Now what might upend things, is if the conferences ever decide to go it alone and launch their own streaming networks, and stop doing business with ESPN and Fox. I’m not sure how likely that is, but it is worth noting that both Big Ten and SEC schools invested significant amounts to build on-campus control rooms, lay fiber optic wire, etc. in advance of the launch of their respective networks. So if the SEC decided to launch their own streaming service for say $15 per month, a significant amount of the investment required to get that up and running has already been taken care of.
Yep. One thing that helps the SEC is population shift. The BiG used to have way more population than the Southeast by a pretty good margin. Now the SEC footprint could match the BiG's if they add 2 more states and trends continue for another 6 to 8 years.

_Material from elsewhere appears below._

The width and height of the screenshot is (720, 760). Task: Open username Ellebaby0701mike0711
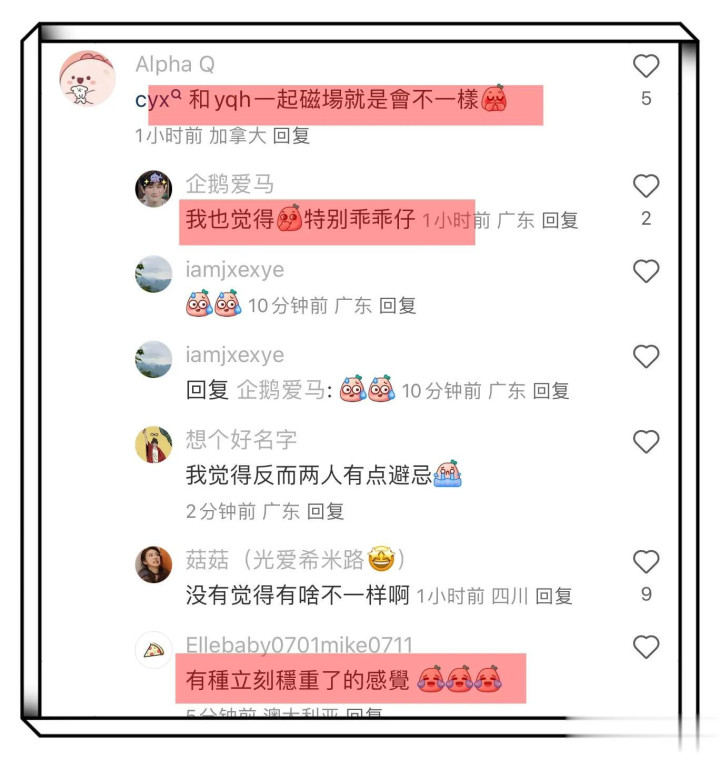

State-Population-Density-US-Census-2000.png
 
I heard that SMU boosters offered to pay $200million to join either the big 12 or acc and were turned down. They didn't even want a check from the conference until the next negotiation. I think lots of people are figuring out that when this shakes out you are going to have something close to the European soccer leagues. You'll have the top tier and mid tier. The top tier will cherry pick talent from the smaller tier and the difference in money will be exponential.

Even successful programs on the outside will crash under the weight of the spending necessary to compete with the top tier.
 
So FSU would give up $120 million to the ACC, all the home game revenue and all their TV money until 2036 just to say they’re in the B1G? They’d fall even further behind what they’re crying about now.

Yes. This was the poison pill of the GoR. They wanted a damned if you do, damned if you don’t situation.

What they didn’t realize is that money became so skewed with the SEC/B1G that it may make sense for FSU to pay 120 million and give up home game rights for 13 years JUST to be on a ship that isn’t slowly sinking.

FSU may have to borrow a billion and a half, but in the long run - or even the next blockbuster TV deal - it could pay off quickly.
 
Yes. This was the poison pill of the GoR. They wanted a damned if you do, damned if you don’t situation.

What they didn’t realize is that money became so skewed with the SEC/B1G that it may make sense for FSU to pay 120 million and give up home game rights for 13 years JUST to be on a ship that isn’t slowly sinking.

FSU may have to borrow a billion and a half, but in the long run - or even the next blockbuster TV deal - it could pay off quickly.
That's what is wild. It doesn't even sound like the SEC or BiG is actively recruiting those 4 acc schools. It sounds like they want out really really bad.
 
That's what is wild. It doesn't even sound like the SEC or BiG is actively recruiting those 4 acc schools. It sounds like they want out really really bad.

The GoR is such a death trap, it makes sense to make zero money but have a seat at the table. Even if you’re the worst, underfunded SEC or B1G team, you at least have a chance at relevancy someday.

The ACC GoR slowly bleeds you dry for 13 years and then at the end, you die.
 
I will admit I haven't read this entire thread. I will sum up my feelings like this: if there was any team in the ACC that could easily get out of their commitments to the ACC they would have already announced their new membership in the SEC or Big 10. The fact that FSU is spending their time whining and threatening instead of announcing the move tells you everything you need to know.
 
The GoR is such a death trap, it makes sense to make zero money but have a seat at the table. Even if you’re the worst, underfunded SEC or B1G team, you at least have a chance at relevancy someday.

The ACC GoR slowly bleeds you dry for 13 years and then at the end, you die.
I’m not sure how relevant you’ll be after 13 years of low level Sun Belt team like funding.